O ovo alienígena do Pacífico era uma anêmona morta

30 de April de 2026 Publicado | Traducido del español

Em agosto de 2023, uma expedição no golfo do Alasca encontrou a 3.200 metros de profundidade uma semiesfera dourada com um orifício central. Batizado de ovo alienígena nas redes, sua origem foi um mistério por três anos. Agora, o DNA mitocondrial revelou sua verdadeira natureza.

Uma semiesfera dourada e translúcida, de cerca de 10 cm, jaz no leito marinho do golfo do Alasca. Sua superfície lisa tem um orifício central escuro, rodeado de pequenas rachaduras. Ao fundo, rochas e sedimentos do abismo, iluminados por um tênue feixe azul de um submersível. A imagem evoca um ovo alienígena, mas é uma anêmona morta após três anos de mistério.

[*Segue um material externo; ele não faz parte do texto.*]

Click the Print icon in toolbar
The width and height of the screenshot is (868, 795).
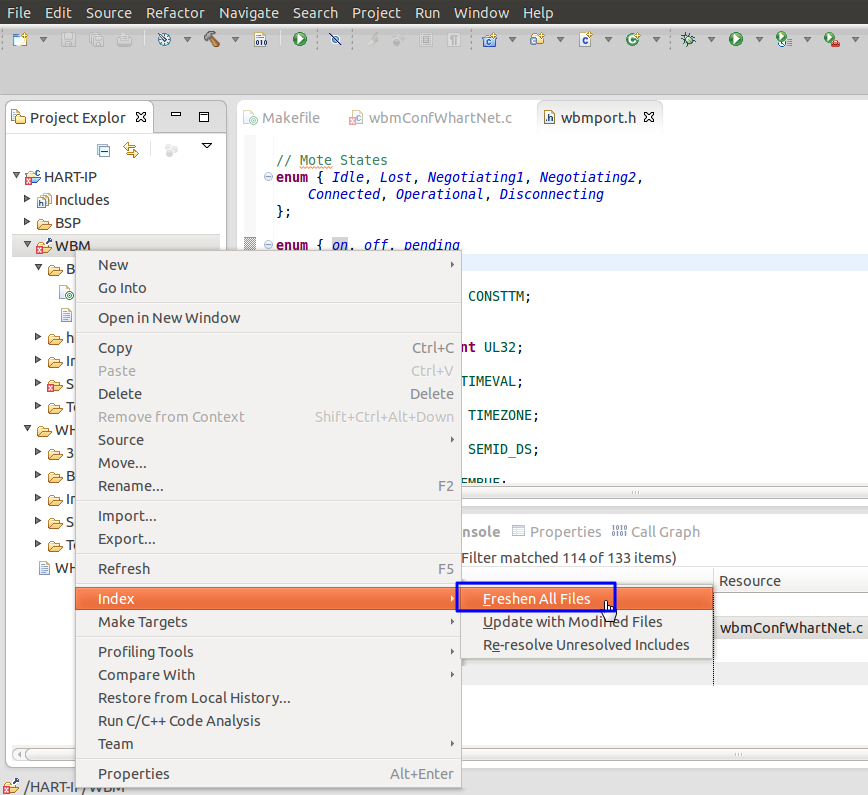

A análise genética resolveu o enigma oceânico 🧬

O espécime foi transferido para o Museu Nacional de História Natural do Smithsonian. Lá, seu DNA mitocondrial foi sequenciado, descartando que fosse um ovo, uma esponja ou um biofilme bacteriano. A análise o vinculou a Relicanthus daphneae, uma anêmona gigante de 2006 cujos tentáculos ultrapassam dois metros. O orbe dourado acabou sendo um relicto cuticular: os restos da base que a anêmona usa para se fixar às rochas. Quando o animal morre ou se desprende, essa estrutura carnuda e resistente fica para trás. O orifício não era uma marca de eclosão, mas um rasgo natural no tecido residual.

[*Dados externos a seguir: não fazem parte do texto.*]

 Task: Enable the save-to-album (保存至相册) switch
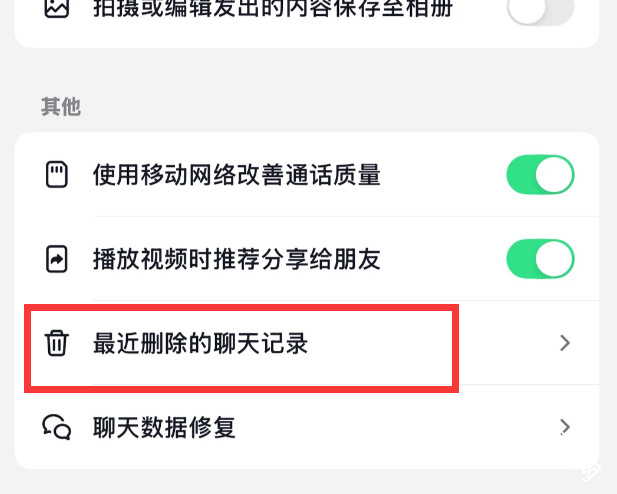(x=540, y=11)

Do hype alienígena aos restos de um inquilino 🐙

Então, o famoso ovo extraterrestre não passava do pé de uma anêmona gigante. Após meses de especulação e memes intergalácticos, a ciência nos traz de volta à realidade: o que parecia um sinal de vida inteligente era o equivalente oceânico a uma sola de sapato abandonada. Pelo menos, o orifício central servirá para que os fãs do mistério continuem imaginando que algo saiu dali.